Les trois prises de Phillipe Couillard

Aussi partisan que Charest ? Décevant.

Aussi partisan que Charest ? Décevant.

Ça commence mal. On pouvait espérer que le nouveau chef libéral Philippe Couillard serait moins partisan que Jean Charest, plus consensuel.

L’occasion était belle. Le dernier budget fédéral est un chef d’œuvre d’irrespect des décisions québécoises: formation de la main d’œuvre, Fonds de travailleurs, obsession de créer une commission pancanadienne des valeurs mobilières.

Il n’y a aucun doute, les libéraux, comme les péquistes, les caquistes et QS, s’opposent à chacune de ces mesures.
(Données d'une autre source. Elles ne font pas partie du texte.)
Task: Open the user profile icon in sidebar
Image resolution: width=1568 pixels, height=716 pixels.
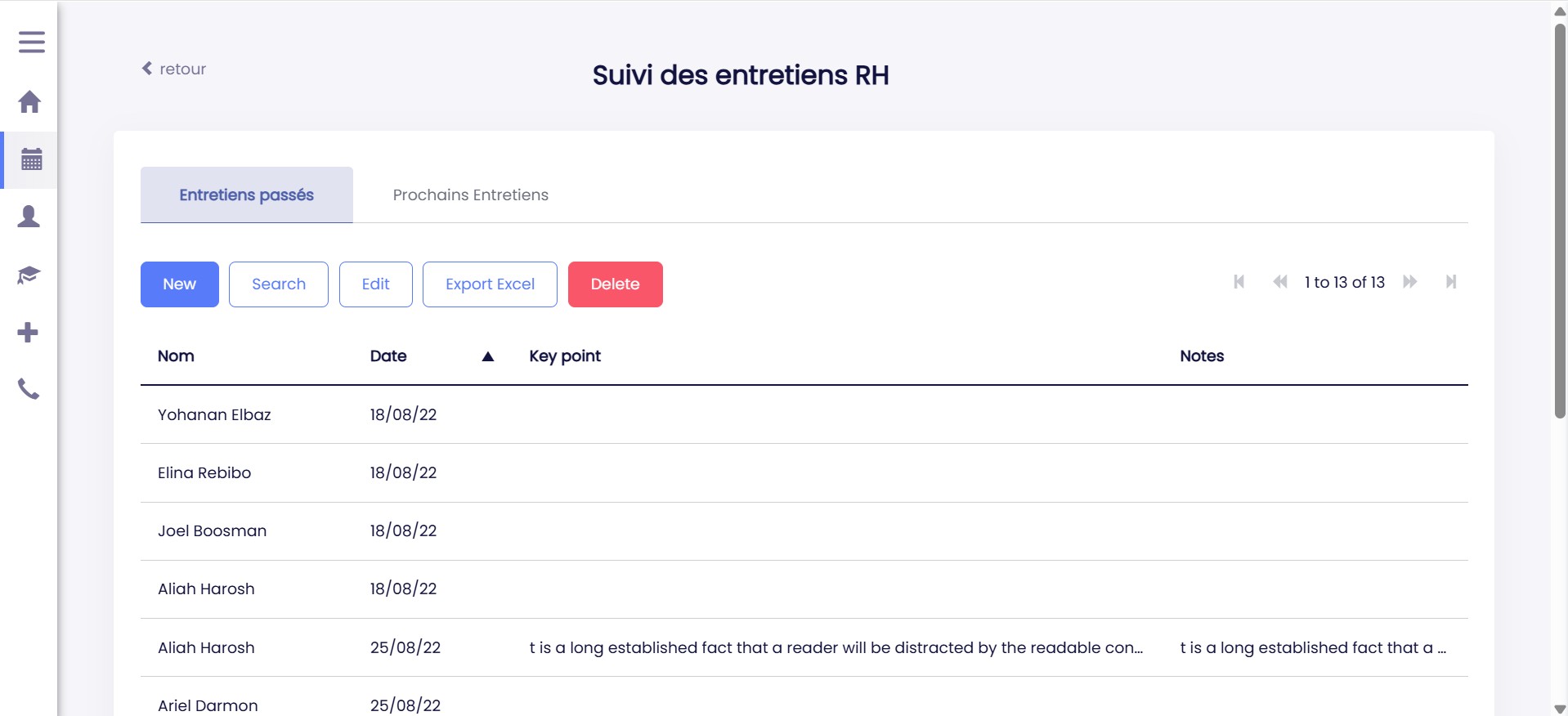Action: pyautogui.click(x=29, y=217)
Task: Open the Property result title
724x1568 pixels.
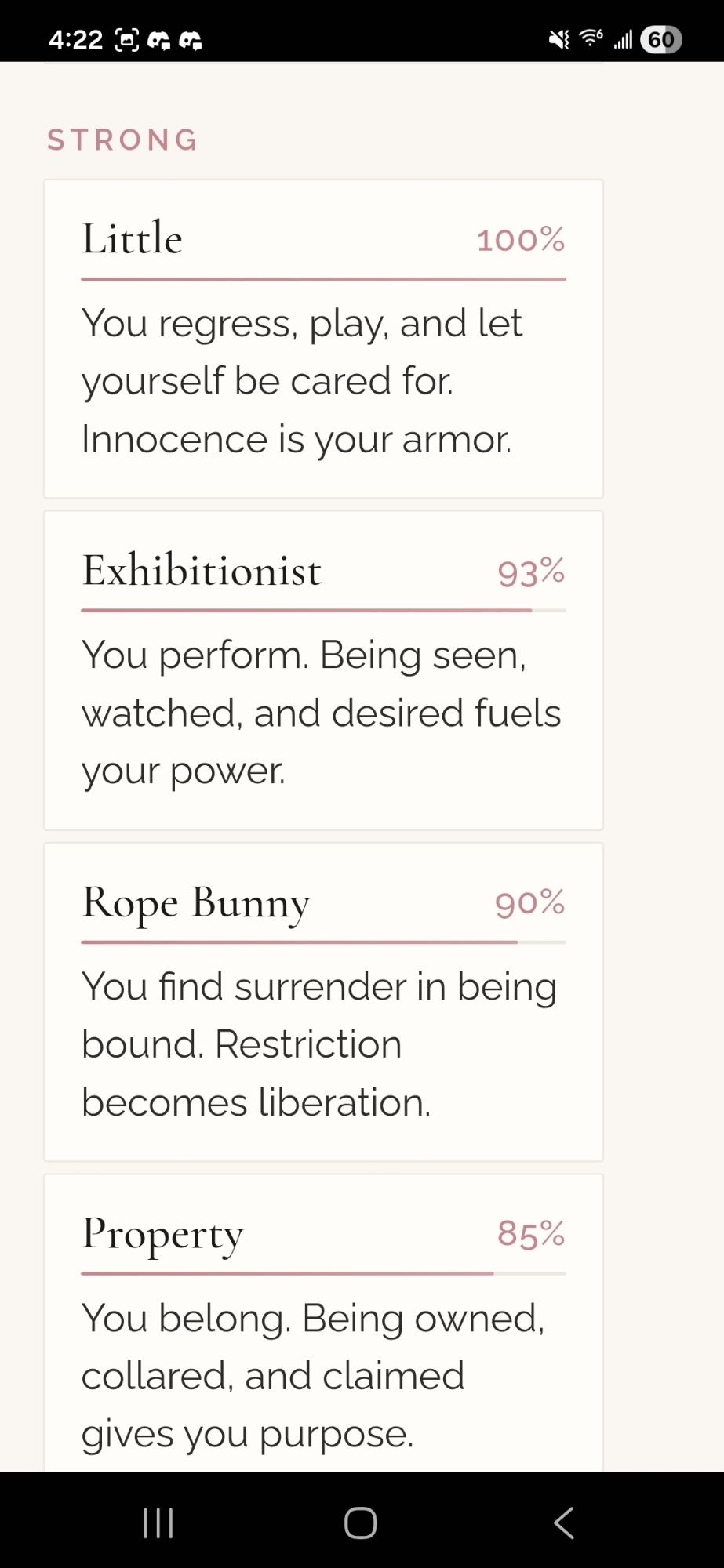Action: (x=163, y=1234)
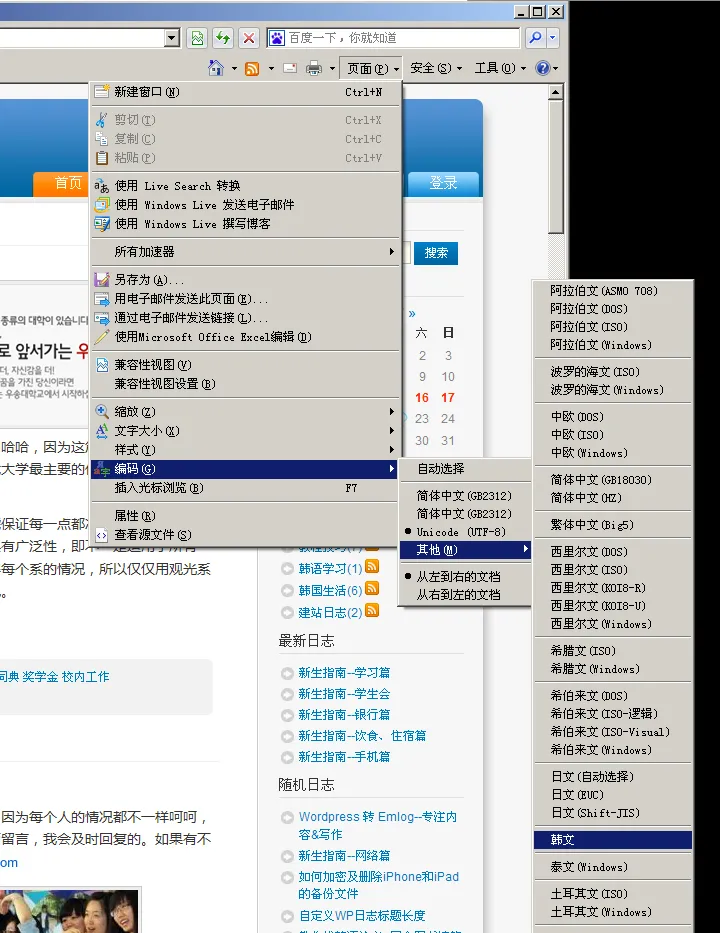Click the blue 搜索 button
This screenshot has height=933, width=720.
tap(436, 253)
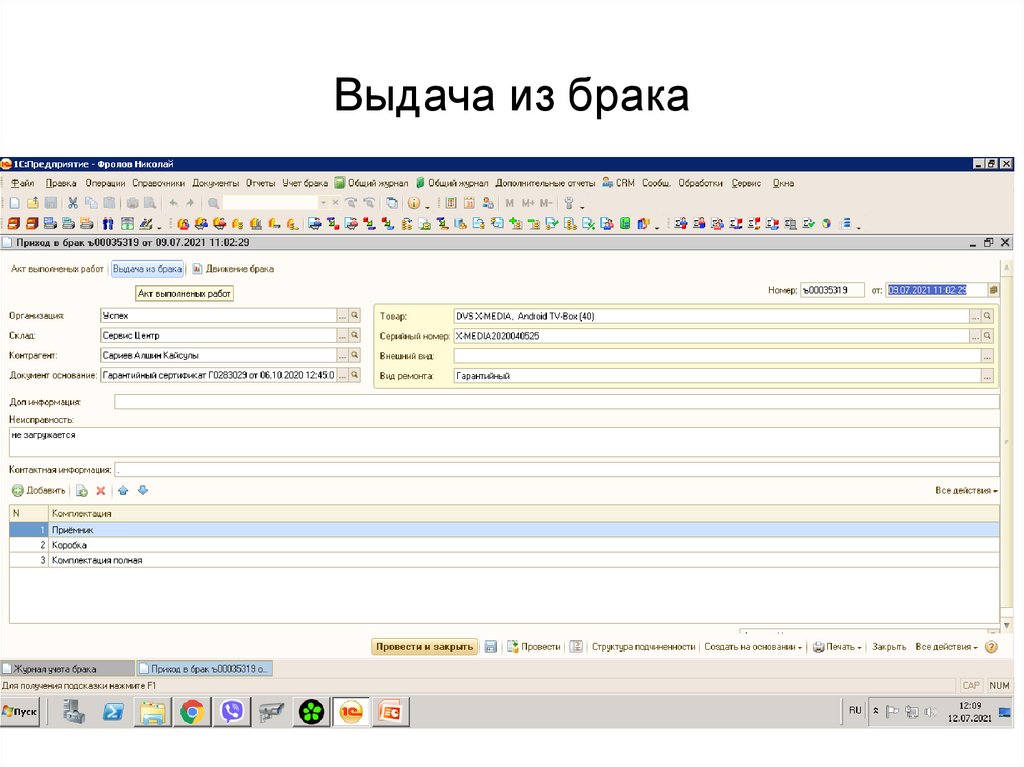Image resolution: width=1024 pixels, height=767 pixels.
Task: Open selection button for Вид ремонта
Action: click(988, 376)
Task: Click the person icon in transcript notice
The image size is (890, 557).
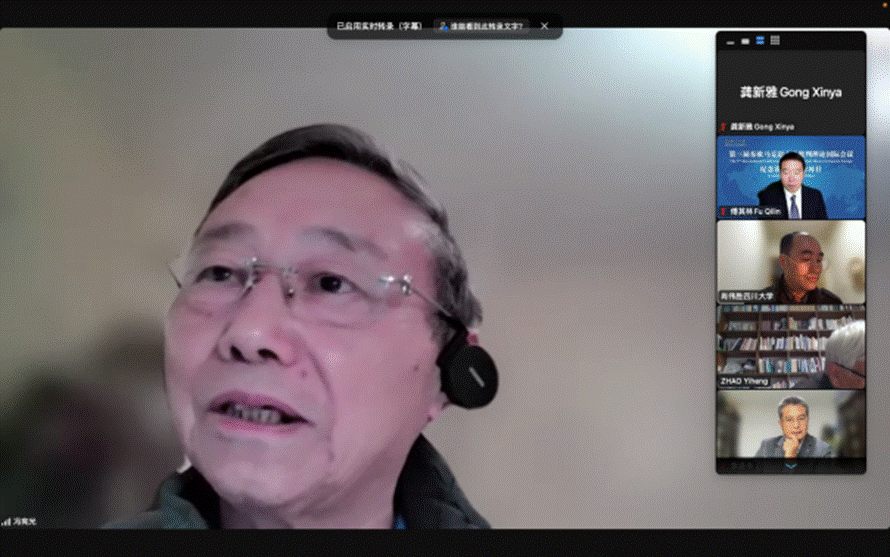Action: point(441,27)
Il serait donc aisé d’exprimer d’une seule voix la position québécoise en votant, tous, une motion dans notre forum démocratique, l’Assemblée nationale, non ? Non.

Philippe Couillard ne veut pas.

Ce mardi, le nouveau chef était avec ses députés à Québec et leur a interdit de voter en faveur d’une motion dénonçant l’ingérence du budget fédérale en main d’oeuvre.

Première prise.

Monsieur 38 %

La famille fédéraliste a beaucoup de difficulté à saisir les rudiments de la démocratie. Récemment, je vous parlais dans ces pages de « Monsieur 66% », Justin Trudeau, qui estimait qu’un référendum sur la souveraineté du Québec,  ou même un amendement constitutionnel canadien, devait passer la barre des deux-tiers pour être accepté.

Voici que le bon docteur Philippe Couillard, nouveau chef libéral québécois, campe à l’autre extrême de l’échelle non-démocratique fédéraliste. Il a affirmé sans rire que le Québec pourrait adhérer à la constitution canadienne par… un simple vote à l’Assemblée nationale.

Il faut savoir ce que cela signifie. Dans l’hypothèse malheureuse où M. Couillard devait un jour former un gouvernement majoritaire, il ne pourrait y arriver qu’avec 37 ou 38% des voix.

Dans son scénario il appartiendrait donc aux députés libéraux, minoritaires dans l’électorat mais majoritaires à l’Assemblée, d’engager, seuls, la souveraineté populaire. Consternant.